Material to process:
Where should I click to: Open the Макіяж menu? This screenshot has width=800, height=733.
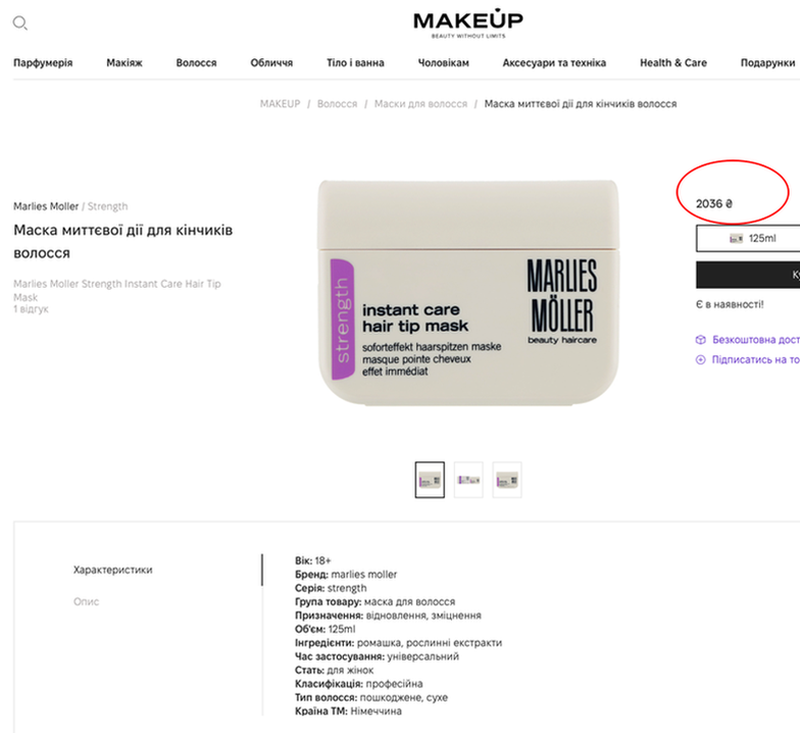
---
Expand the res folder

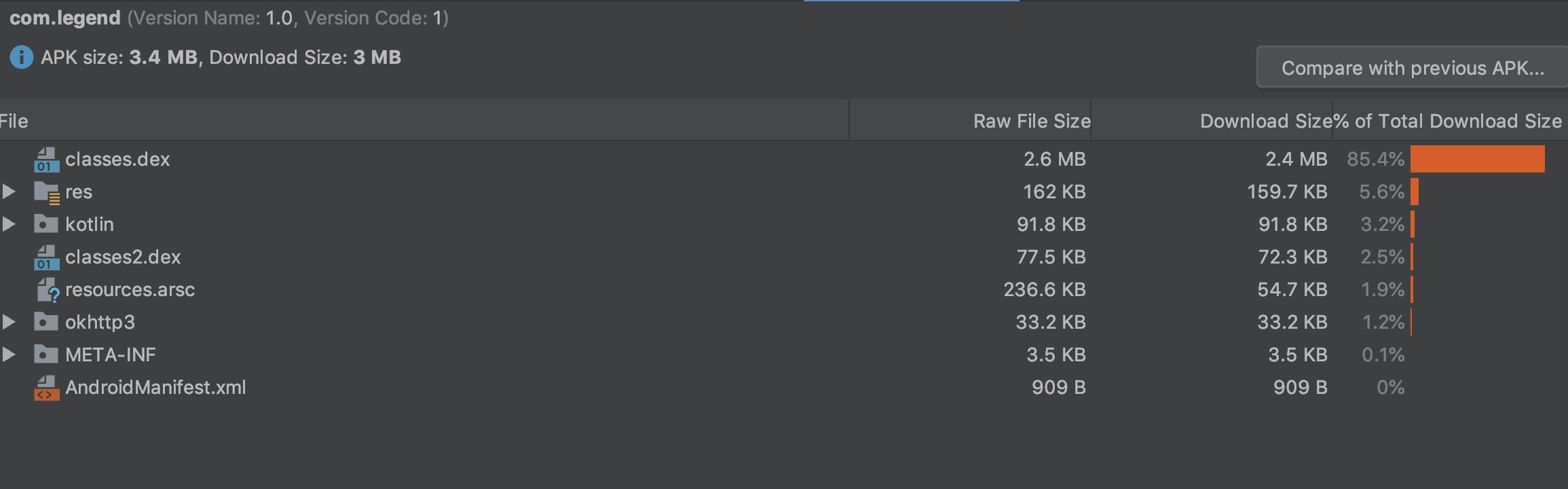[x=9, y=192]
---
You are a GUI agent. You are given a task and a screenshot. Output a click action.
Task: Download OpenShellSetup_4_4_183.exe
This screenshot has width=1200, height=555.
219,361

Task to complete: All lines above containing the string "click": copy each one.

Solution for this problem:
Where should I click to: Open the Макіяж menu? This screenshot has width=800, height=733.
You are a GUI agent. You are given a task and a screenshot. Output a click action.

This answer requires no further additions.